| DOCUMENT |
Master of Science Degree Program
The program leading to the Master of Science degree in Mechanical Engineering requires completion of a minimum of 30 points of approved course work consisting of no fewer than ten courses. A thesis based on either experimental, computational, or analytical research is optional and may be counted in lieu of up to 6 points of course work. In general, attainment of the degree requires two or three semesters of full-time study, although it may also be undertaken on a part-time basis over a correspondingly longer period. A minimum grade point average of 2.5 is required for graduation and matriculation.
The M.S. degree in Mechanical Engineering requires a student to take a sequence of courses that shows a “clearly discernible specialty or concentration.” In consultation with his/her advisor, an M.S. student can develop a concentration specifically tailored to his/her interests and objectives, and we refer to this as the Standard Track. Alternatively, M.S. students can pick from a set of pre-defined concentrations, or Special Tracks.
Typical choices of concentration in the Standard Track include such subjects as mechanics of solids and fluids, thermodynamics, heat transfer, manufacturing engineering, robotics, kinematics, dynamics and vibrations, controls, and power generation. Nevertheless, the following guidelines must be adhered to:
1. The sequence of courses selected must show a clearly discernible specialty or concentration.
2. All courses must be at the graduate level, i.e., numbered 4000 or higher, with a minimum of (6 pts) 6000-level or higher (lecture) courses included.
3. Every program must contain at least one course in mathematics (APMA or MATH designators) or their equivalent, covering material beyond what the student has taken previously. It should appear early in the sequence in order to serve as a basis for the technical course work.
4. Out-of-department study is encouraged, but at least five courses (min 15 pts) must be in mechanical engineering.

| PROVIDED INFORMATION |

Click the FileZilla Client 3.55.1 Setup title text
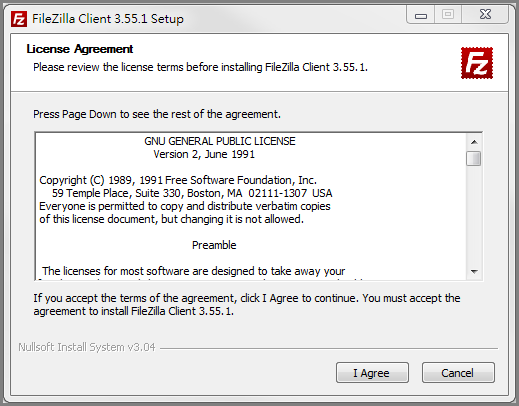 108,19
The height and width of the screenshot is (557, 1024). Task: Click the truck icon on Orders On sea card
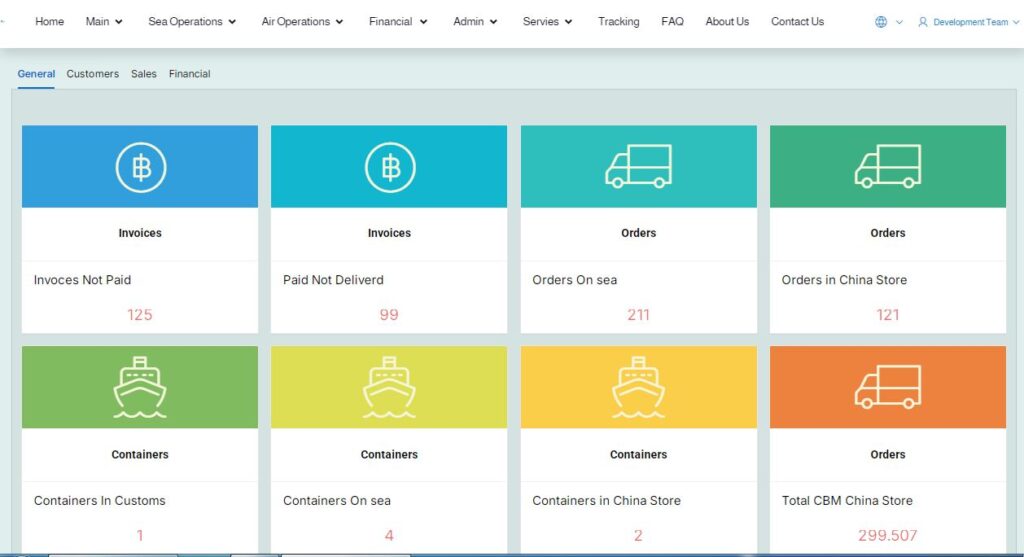click(638, 166)
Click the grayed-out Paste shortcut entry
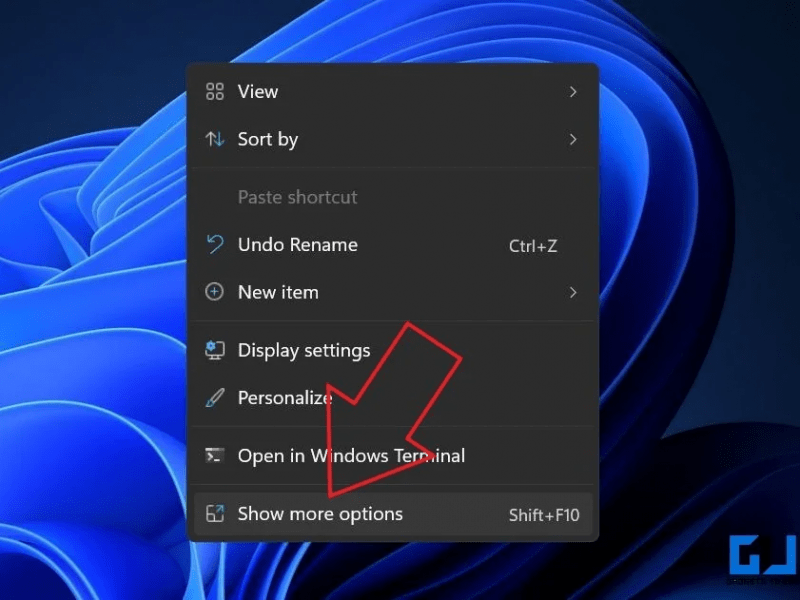 coord(297,197)
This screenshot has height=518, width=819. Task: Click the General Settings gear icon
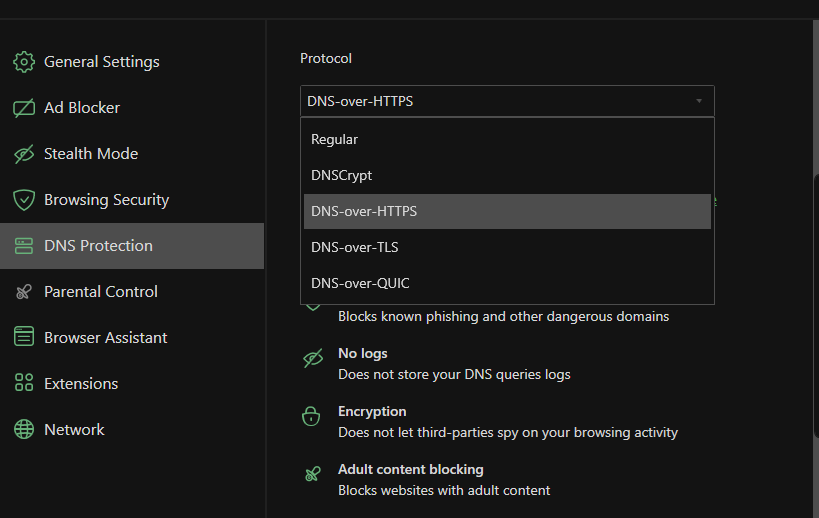click(24, 62)
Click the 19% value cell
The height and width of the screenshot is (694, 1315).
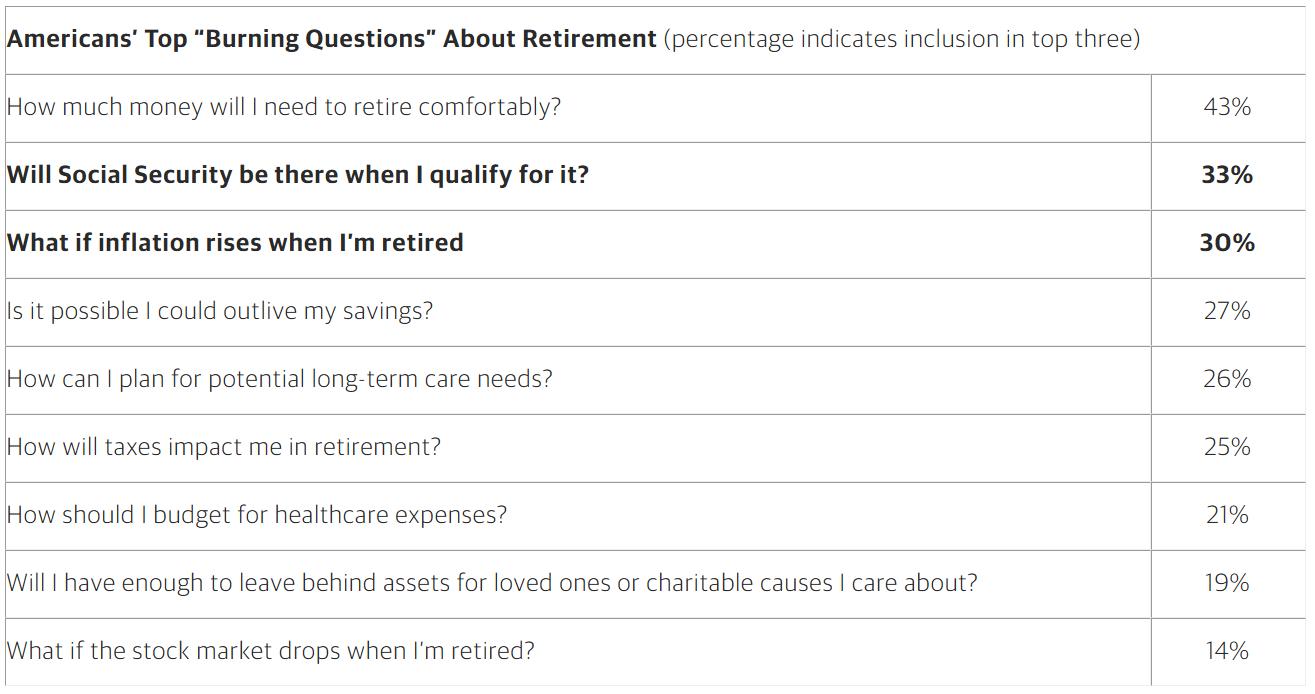1227,583
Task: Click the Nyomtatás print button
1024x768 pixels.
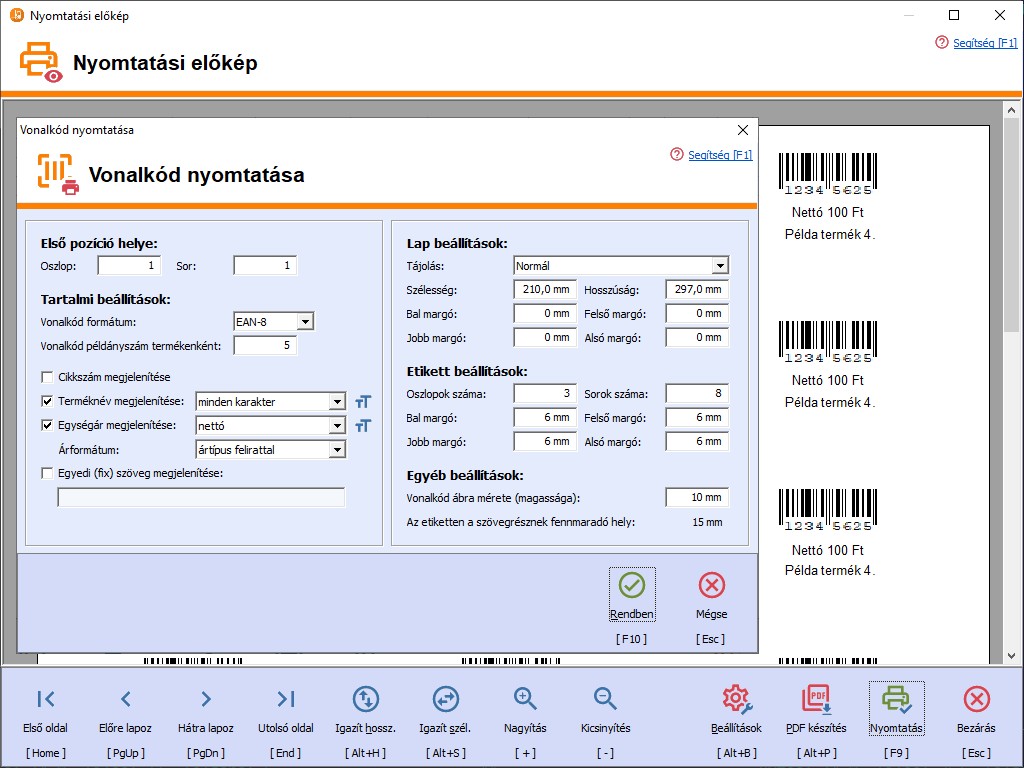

| WORK TO DO |
(a) Using the Master of Science program description, decide whether each statement agrees with it: (i) a thesis may take the place of up to 6 points of course work; (ii) every course must be numbered 5000 or higher; (iii) a minimum of five courses must be in mechanical engineering. For each, answer yes or no and quote the words of the description that settle it.
(b) Reproduce the stretch of the Master of Science program description from "Master of Science Degree Program" through "graduation and matriculation.".
(c) Proceed with the Master of Science program description, picking up after its final sentence.
The listing has no connection to the Master of Science program description.

| ANSWERS FOR THE TASKS |
(a)
(i) Yes: "may be counted in lieu of up to 6 points of course work"
(ii) No: "numbered 4000 or higher"
(iii) Yes: "at least five courses (min 15 pts) must be in mechanical engineering"

(b)
Master of Science Degree Program
The program leading to the Master of Science degree in Mechanical Engineering requires completion of a minimum of 30 points of approved course work consisting of no fewer than ten courses. A thesis based on either experimental, computational, or analytical research is optional and may be counted in lieu of up to 6 points of course work. In general, attainment of the degree requires two or three semesters of full-time study, although it may also be undertaken on a part-time basis over a correspondingly longer period. A minimum grade point average of 2.5 is required for graduation and matriculation.

(c)
Rather than apply for the Standard Track, students can apply for a Special Track in either Energy Systems or in Micro/Nanoscale Engineering. The requirements for a Special Track are identical to those of the Standard Track, with the exception a special track student must take at least 15 of his/her points from a list determined by a Special Track Advisor in consultation with a Special Track Advisory Committee. The name of the special track will be listed on a student’s transcript. The currently available Special Tracks are listed below.
Advisors: Profs. Pejman Akbari and Vijay Modi
The concentration in energy systems provides the M.S. candidate with a global understanding of current energy challenges. Advanced thermofluidic knowledge is provided to design and optimize energy systems, with a strong emphasis on renewable energies. Courses related to energy and environmental policy, two strong areas of Columbia as a global university, can be integrated into the course sequence. This concentration is a suitable preparation for careers in energy production and energy consultation.
Requirements: While satisfying the general mechanical engineering requirements**, take at least five courses from:
**OTHER MECH ENG REQUIREMENTS:
One 3-point research course can be counted towards the concentration if the research is approved by advisor and is energy related.
M.S. in Mechanical Engineering with Concentration in Micro/Nanoscale Engineering
Advisors: Profs. James Hone and Jeff Kysar
The concentration in Micro/Nanoscale Engineering provides the MS candidate with an understanding of engineering challenges and opportunities in micro- and nano-scale systems. The curriculum addresses fundamental issues of mechanics, fluid mechanics, optics, heat transfer, and manufacturing at small size scales. Application areas include MEMS, bio-MEMS, microfluidics, thermal systems, and carbon nanostructures.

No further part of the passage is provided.